Rede · Jette Waldinger-Thiering · 27.08.2020 Inklusionsbericht geht offen mit den Schwachstellen um

„Wenn jeder Mensch überall dabei sein kann, am Arbeitsplatz, beim Wohnen oder in der Freizeit: Das ist Inklusion. Davon sind die Schulen in Schleswig-Holstein allerdings noch weit entfernt.“

Jette Waldinger-Thiering zu TOP 20 - Inklusion im schulischen Bildungsbereich (Drs. 19/1913 und 2105)

Für die Aktion Menschen ist es klar: Wenn jeder Mensch überall dabei sein kann, am Arbeitsplatz, beim Wohnen oder in der Freizeit: Das ist Inklusion. Davon sind die Schulen in Schleswig-Holstein allerdings noch weit entfernt. Zwar hat sich in der letzten dreißig Jahren der Anteil der inklusiv beschulten Schülerinnen und Schüler enorm verbessert, aber immer noch kann die Regelschule nicht allen Bedürfnissen und Förderansprüchen gerecht werden. Die Schüler*innen, vor allem diejenigen mit einer Mehrfachbehinderung, sind auf die Beschulung in einem Förderzentrum angewiesen. Dazu möchte ich einschieben, dass die freie Elternwahl weiterhin gewährleistet werden muss.
Wie sieht es nach der Schule aus? Im Studium ein ähnliches Bild wie bei den Schulen: Studierende mit Behinderung scheitern schon an studienbegleitenden Hindernissen: da ist die Mensa nicht barrierefrei oder die Bibliothek; es fehlen Blindenstreifen oder die Akustik im Hörsaal schließt schwerhörige Studierende aus. Allerdings gibt es für die Universitäten keine Alternativen, so dass die Quote der Studierenden mit Behinderungen seit Jahren beklagenswert niedrig ist. 
Das führt dazu, dass Menschen mit Behinderungen auch auf der anderen Seite des Pultes selten in den Schulen zu finden sind. Eine Schule mit Barrieren schließt eben nicht nur Schüler*innen mit Behinderung aus, sondern auch Lehrerinnen und Lehrer mit Behinderung. Erklärt sich so auch die Berufung eines nicht-behinderten Direktors der Gehörlosenschule? 

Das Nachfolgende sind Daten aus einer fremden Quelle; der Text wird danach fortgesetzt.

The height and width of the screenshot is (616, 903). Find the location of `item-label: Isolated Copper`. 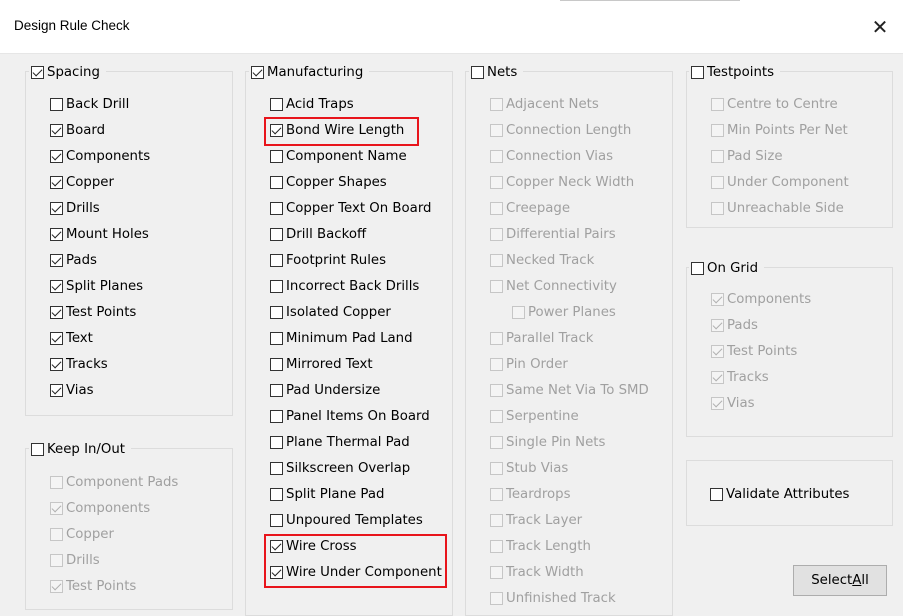

item-label: Isolated Copper is located at coordinates (338, 312).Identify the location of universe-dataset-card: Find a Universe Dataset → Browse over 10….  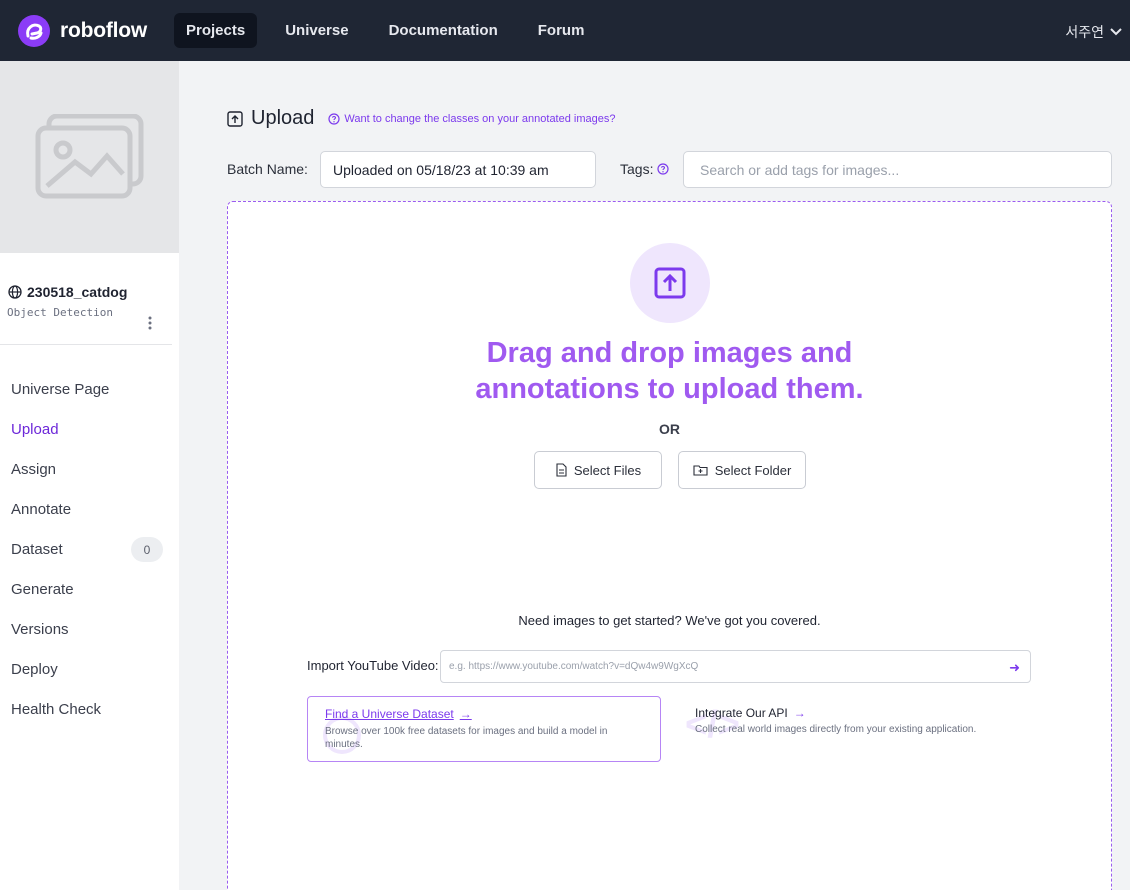
(484, 729).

Ich möchte an dieser Stelle allerdings ausdrücklich die Offenheit des Berichtes loben, der auch Schwachstellen nicht verschweigt. Und davon gibt es einige, von denen ich heute nur wenige stichwortartig nennen möchte: so ist eine 1:2 Begleitung in den seltensten Fällen bereits umgesetzt. Schulbegleitungen und Assistenten werden aus Kostengründen oftmals in den Ferienzeiten nicht bezahlt. Dieses System ist falsch, weil es gute und engagierte Kräfte aus diesem Bereich regelrecht verjagt. Die Anerkennung der Gebärdensprache als Minderheitensprache steht noch ganz am Anfang. Die Berufsschulen haben noch erhebliche Integrationsanstrengungen vor sich; in diesem Bereich müssen wir klotzen und nicht kleckern. Die individuell zu stellenden Anträge für Schülerinnen und Schüler mit Behinderung sind nicht nur enorme Zeitfresser für die Eltern, sondern befördern deren Selbstausbeutung. Die Inklusion ist von Kommune zu Kommune sehr heterogen, so dass der Zufall des Lebensortes über die Breite der Förderung entscheidet. Autismus ist eine Behinderungsform, die offenbar das bisherige System sprengt, und die Eltern zu einem wahren Behördenmarathon zwingt. 
Ich könnte die Liste fortsetzen.
Das alles stellt aber die enormen Fortschritte keineswegs infrage. Ein Kind mit Behinderungen, das 2020 eingeschult wird, hat gute Chancen auf angemessene und ausreichende individuelle Förderung und einen Schulabschluss. Um diese Fortschritte zu bewahren, befürworte ich einen jährlichen Fachtag zur Inklusion an Schulen.  Ich bedaure, dass die Fortführung des Fachtages im Ausschuss keine parlamentarische Mehrheit gefunden hat. 
Ich beantrage, die Antworten der Landesregierung zur Umsetzung sonderpädagogischer Standards zur Kenntnis zu nehmen.